[Set problem]: Pick out every line in the entries below that contains the string "should", matching case exactly, and copy each such line in full.

[Dataset entries]:

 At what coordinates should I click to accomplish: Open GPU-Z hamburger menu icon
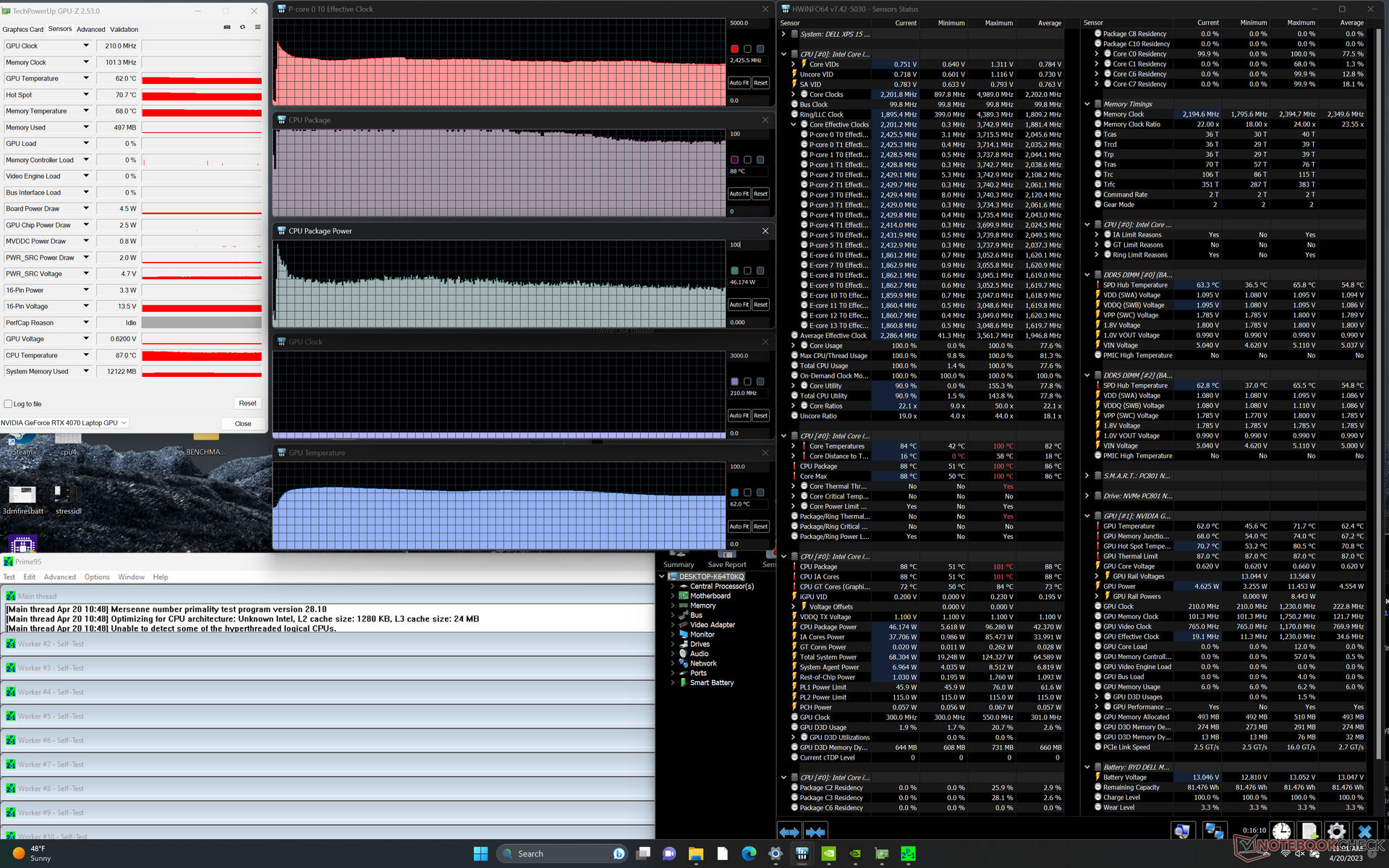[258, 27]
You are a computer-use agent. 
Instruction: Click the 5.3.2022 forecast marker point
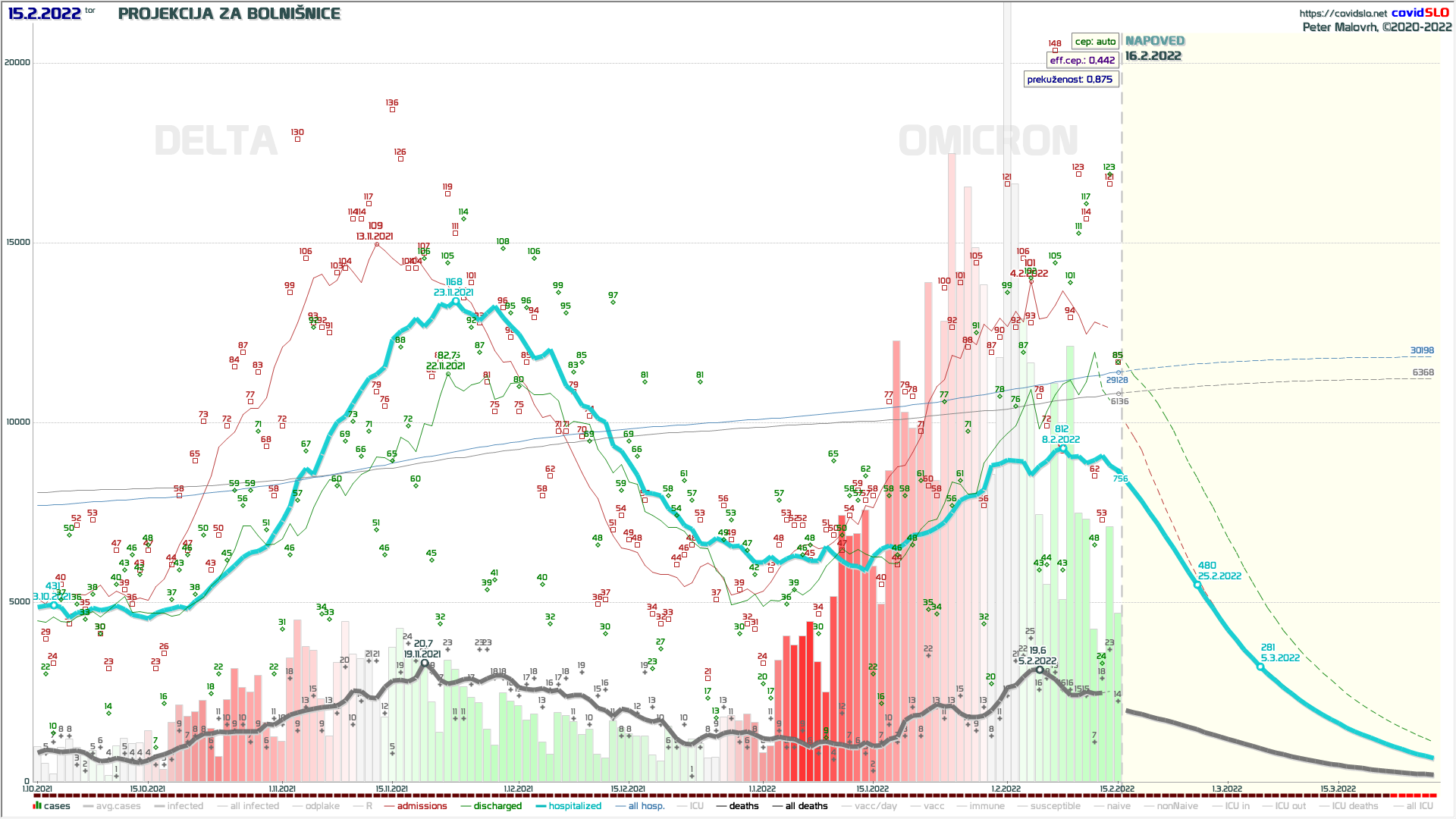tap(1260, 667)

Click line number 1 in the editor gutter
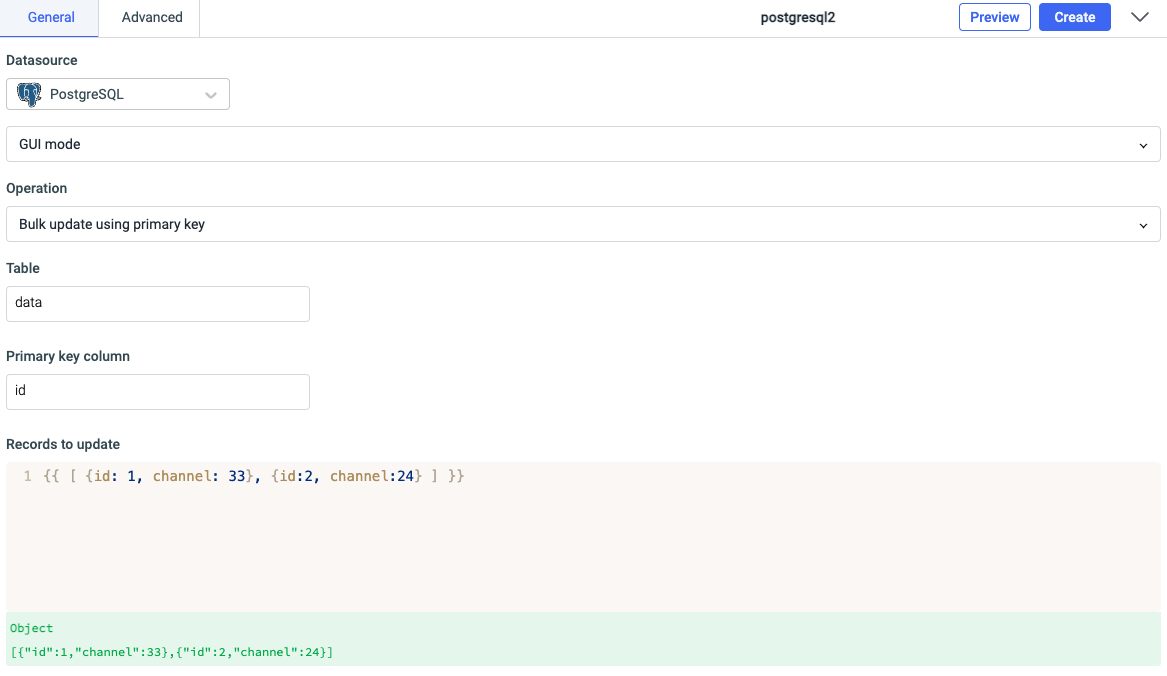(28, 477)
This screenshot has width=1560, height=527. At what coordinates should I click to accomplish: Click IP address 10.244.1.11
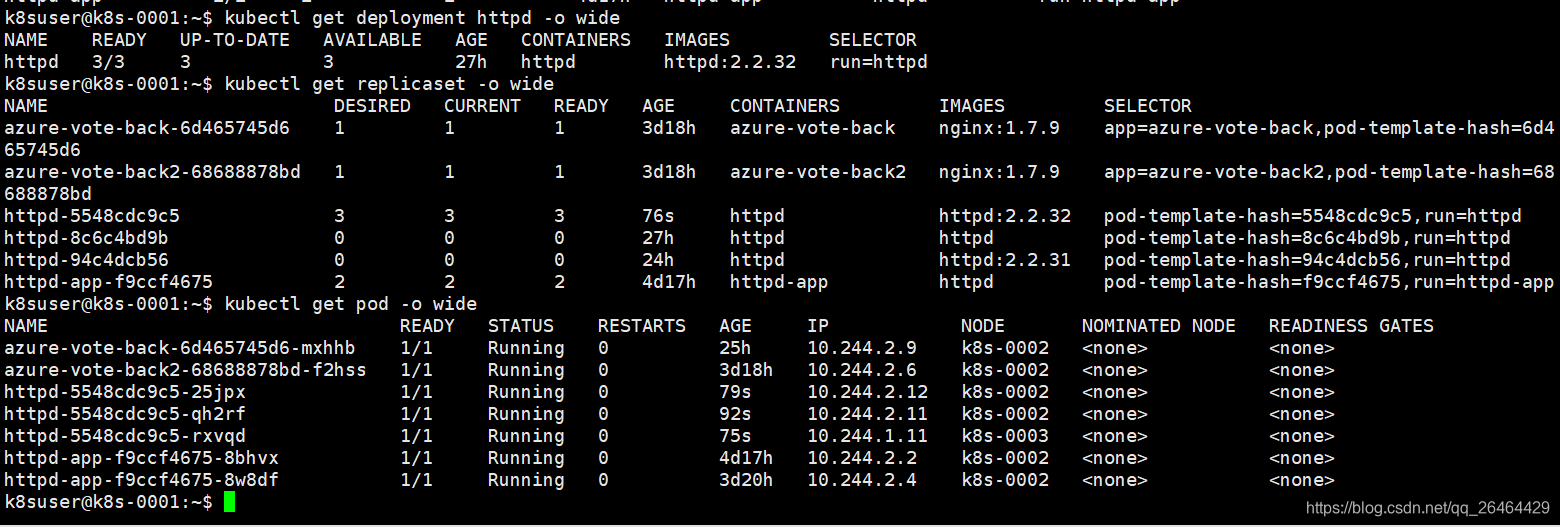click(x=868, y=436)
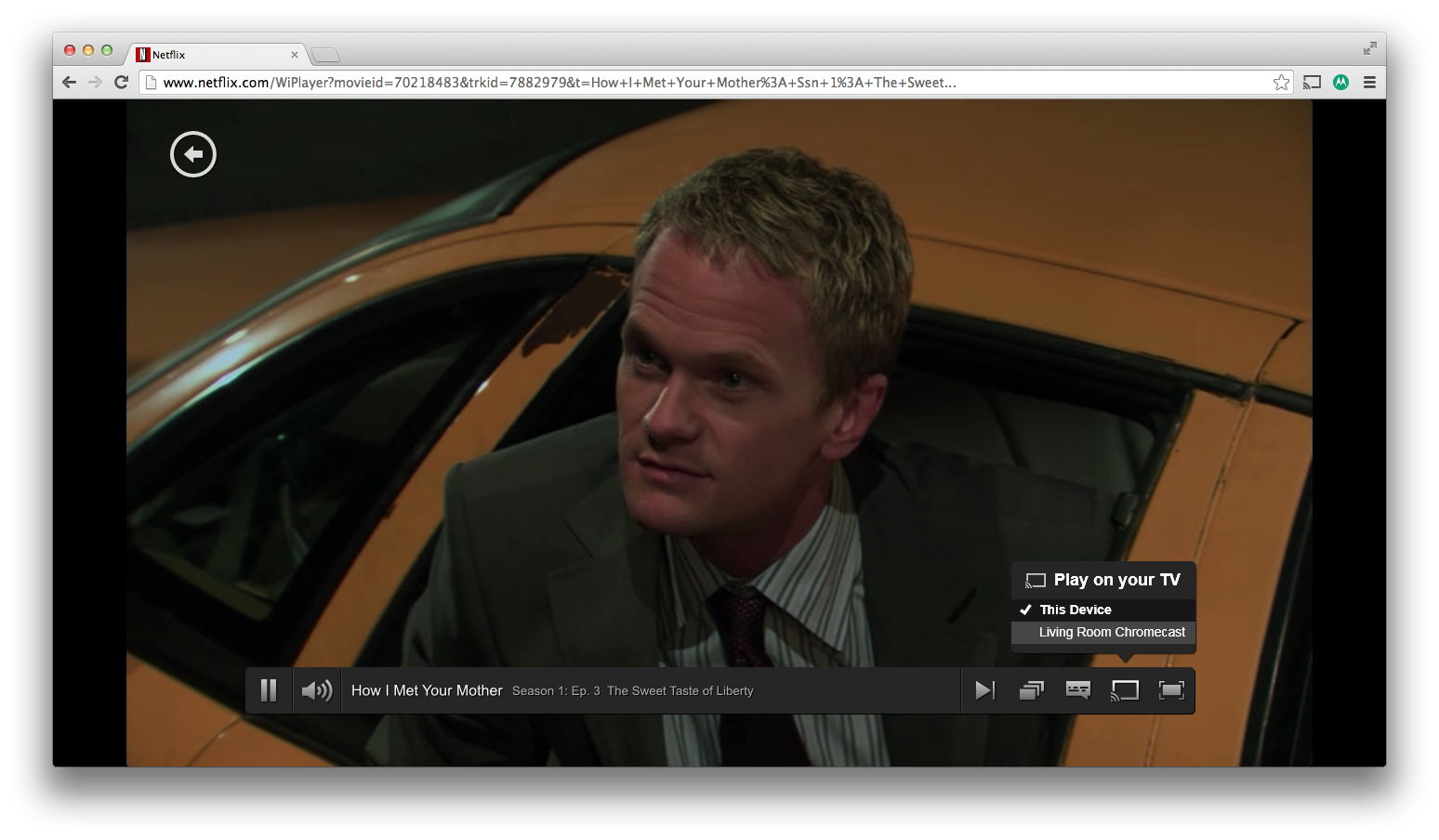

[Task result]:
 At what coordinates should I click to accomplish: Open GPU-Z hamburger menu icon
This screenshot has width=1560, height=527. At what coordinates should I click to accomplish: Click IP address 10.244.1.11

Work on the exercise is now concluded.